Naissance et histoire du parti

Au début du XXe siècle, un parti prétend défendre les intérêts des paysans, c’est le PAB, parti des Paysans, Artisans et Bourgeois. Il est représenté dès 1929 à la plus haute instance du pays avec l’élection de Rudolf Minger, en plus de détenir plusieurs sièges au Conseil national. Dans les années trente, le PAB se confirme comme partenaire loyal du parti démocrate-chrétien (PDC) et du PRD, actuel parti libéral-radical (PLR). C’est dans ces années que le PAB commence à affirmer une position de droite conservatrice, notamment en s’opposant au socialisme et aux réformes libérales. Après la Seconde Guerre mondiale, alors que les idées progressistes gagnent en popularité, le parti reste peu représenté sur la scène nationale.

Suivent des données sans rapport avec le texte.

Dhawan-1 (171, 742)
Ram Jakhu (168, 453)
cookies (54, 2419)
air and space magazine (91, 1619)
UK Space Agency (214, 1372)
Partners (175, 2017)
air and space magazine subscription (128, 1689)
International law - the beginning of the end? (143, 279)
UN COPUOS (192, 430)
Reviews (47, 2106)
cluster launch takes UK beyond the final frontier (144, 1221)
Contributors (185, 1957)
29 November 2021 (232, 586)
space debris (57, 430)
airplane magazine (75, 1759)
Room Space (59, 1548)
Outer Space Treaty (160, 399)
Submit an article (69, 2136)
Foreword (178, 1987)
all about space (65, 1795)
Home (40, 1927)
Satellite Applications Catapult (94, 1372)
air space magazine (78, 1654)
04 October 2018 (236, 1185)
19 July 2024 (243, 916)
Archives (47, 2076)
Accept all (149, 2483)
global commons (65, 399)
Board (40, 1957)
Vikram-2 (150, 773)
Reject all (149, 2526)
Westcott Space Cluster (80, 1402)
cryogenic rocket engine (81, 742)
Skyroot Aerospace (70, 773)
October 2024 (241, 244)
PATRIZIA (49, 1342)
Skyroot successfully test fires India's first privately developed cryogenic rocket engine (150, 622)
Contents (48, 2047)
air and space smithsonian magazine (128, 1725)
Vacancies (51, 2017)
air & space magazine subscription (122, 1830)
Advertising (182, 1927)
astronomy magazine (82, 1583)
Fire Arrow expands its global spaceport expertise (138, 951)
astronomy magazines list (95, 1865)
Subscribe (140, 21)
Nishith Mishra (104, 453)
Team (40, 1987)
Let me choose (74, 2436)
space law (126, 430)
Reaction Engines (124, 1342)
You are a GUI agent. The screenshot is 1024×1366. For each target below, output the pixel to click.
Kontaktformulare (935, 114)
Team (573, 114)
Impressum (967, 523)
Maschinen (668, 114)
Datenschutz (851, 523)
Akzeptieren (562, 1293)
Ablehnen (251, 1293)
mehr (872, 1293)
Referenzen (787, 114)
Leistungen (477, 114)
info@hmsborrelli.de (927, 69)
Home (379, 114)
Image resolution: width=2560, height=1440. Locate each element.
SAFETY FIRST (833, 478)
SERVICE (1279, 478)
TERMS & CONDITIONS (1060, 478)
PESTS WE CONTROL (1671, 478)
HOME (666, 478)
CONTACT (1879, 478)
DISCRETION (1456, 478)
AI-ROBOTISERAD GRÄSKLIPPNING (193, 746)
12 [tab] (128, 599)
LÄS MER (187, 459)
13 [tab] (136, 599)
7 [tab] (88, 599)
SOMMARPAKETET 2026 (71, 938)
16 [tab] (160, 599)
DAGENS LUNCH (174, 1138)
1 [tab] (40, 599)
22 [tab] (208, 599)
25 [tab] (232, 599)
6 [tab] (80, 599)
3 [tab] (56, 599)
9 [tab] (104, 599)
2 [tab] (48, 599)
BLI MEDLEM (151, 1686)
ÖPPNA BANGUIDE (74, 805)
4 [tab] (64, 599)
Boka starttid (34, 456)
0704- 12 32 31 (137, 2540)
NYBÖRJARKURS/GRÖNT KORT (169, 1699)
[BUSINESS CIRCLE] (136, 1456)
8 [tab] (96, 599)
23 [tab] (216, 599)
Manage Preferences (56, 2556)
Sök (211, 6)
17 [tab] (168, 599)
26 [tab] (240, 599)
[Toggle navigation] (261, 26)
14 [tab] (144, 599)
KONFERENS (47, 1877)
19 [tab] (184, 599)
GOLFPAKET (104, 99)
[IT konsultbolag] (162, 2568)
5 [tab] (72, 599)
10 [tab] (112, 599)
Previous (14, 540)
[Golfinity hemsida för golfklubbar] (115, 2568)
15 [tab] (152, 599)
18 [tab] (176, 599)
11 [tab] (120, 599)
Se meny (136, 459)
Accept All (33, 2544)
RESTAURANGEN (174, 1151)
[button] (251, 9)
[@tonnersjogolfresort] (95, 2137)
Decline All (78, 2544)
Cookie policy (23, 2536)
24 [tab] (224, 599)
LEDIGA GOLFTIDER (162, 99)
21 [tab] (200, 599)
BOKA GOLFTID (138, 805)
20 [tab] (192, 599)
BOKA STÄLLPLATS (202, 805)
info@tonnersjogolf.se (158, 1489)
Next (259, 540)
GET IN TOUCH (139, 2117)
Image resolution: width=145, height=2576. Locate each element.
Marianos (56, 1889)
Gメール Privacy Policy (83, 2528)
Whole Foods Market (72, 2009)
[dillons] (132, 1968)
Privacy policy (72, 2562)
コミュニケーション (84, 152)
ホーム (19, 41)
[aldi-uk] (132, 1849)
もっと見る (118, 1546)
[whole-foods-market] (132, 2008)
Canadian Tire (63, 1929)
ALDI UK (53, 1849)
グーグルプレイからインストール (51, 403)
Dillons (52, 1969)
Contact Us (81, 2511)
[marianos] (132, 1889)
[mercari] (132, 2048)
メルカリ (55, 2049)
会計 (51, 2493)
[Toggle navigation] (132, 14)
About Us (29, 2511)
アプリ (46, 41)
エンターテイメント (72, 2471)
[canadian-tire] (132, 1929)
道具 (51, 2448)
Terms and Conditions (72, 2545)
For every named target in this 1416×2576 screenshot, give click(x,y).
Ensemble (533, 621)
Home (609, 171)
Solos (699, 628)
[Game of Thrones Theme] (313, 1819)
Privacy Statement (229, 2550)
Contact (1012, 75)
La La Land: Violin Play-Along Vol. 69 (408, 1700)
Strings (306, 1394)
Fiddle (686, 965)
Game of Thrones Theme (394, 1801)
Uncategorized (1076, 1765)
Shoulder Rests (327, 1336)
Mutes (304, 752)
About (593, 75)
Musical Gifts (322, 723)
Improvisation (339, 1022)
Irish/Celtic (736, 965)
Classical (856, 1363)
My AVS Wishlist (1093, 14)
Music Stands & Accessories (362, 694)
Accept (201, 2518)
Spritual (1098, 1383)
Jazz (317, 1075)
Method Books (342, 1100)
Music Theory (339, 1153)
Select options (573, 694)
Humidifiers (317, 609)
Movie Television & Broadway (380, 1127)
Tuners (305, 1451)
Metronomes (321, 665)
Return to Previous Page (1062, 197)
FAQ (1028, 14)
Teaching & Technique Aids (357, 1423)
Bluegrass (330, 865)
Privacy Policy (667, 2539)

Arrivée au pouvoir de Christoph Blocher

Au début des années 1990, l’UDC est toujours une force minoritaire dans le paysage politique suisse. L’électorat du parti provenait majoritairement de sa section bernoise appelée « aile paysanne », aile qui tenait traditionnellement des positions politiques modérées. Cependant, cette décennie marque un tournant pour cette formation politique et la Suisse tout entière. Le changement est personnifié par l’arrivée d’un homme : Christoph Blocher.

À la tête de la section zurichoise, surnommée « aile souverainiste », Blocher commence à jouer un rôle déterminant dès 1977, en influençant le positionnement du parti vers des idées plus nationalistes et souverainistes. C’est cependant dans les années 1990, avec la montée des enjeux liés à l’immigration et aux relations avec l’Union européenne, qu’il s’impose véritablement comme une figure nationale incontournable. Incarnant la radicalisation du parti, Blocher devient le visage de l’UDC, contribuant à son ascension fulgurante sur la scène politique suisse. Cette stratégie a permis au parti de se démarquer des trois cadors historiques de la politique suisse : le PS, le PLR et le PDC (aujourd’hui Le Centre, issu de la fusion en 2020 entre le PDC et le PBD). Mais pour que l’électorat suive cette distanciation, elle a dû se baser sur des concepts clairs et forts.

Montée fulgurante

À partir des élections fédérales de 1995, l’Union Démocratique du Centre va commencer une fulgurante ascension, qui va mener ce parti, jusque-là minoritaire, à la tête de la Suisse. Entre 1990 et 2007, le nombre de représentants du parti au Conseil National va se voir multiplié par trois ! En moins de vingt ans, le parti le « plus à droite » de l’échiquier suisse est devenu majoritaire. Mais comment expliquer un tel revirement ? Et comment l’électorat suisse en est-il venu à basculer vers une droite plus radicale ?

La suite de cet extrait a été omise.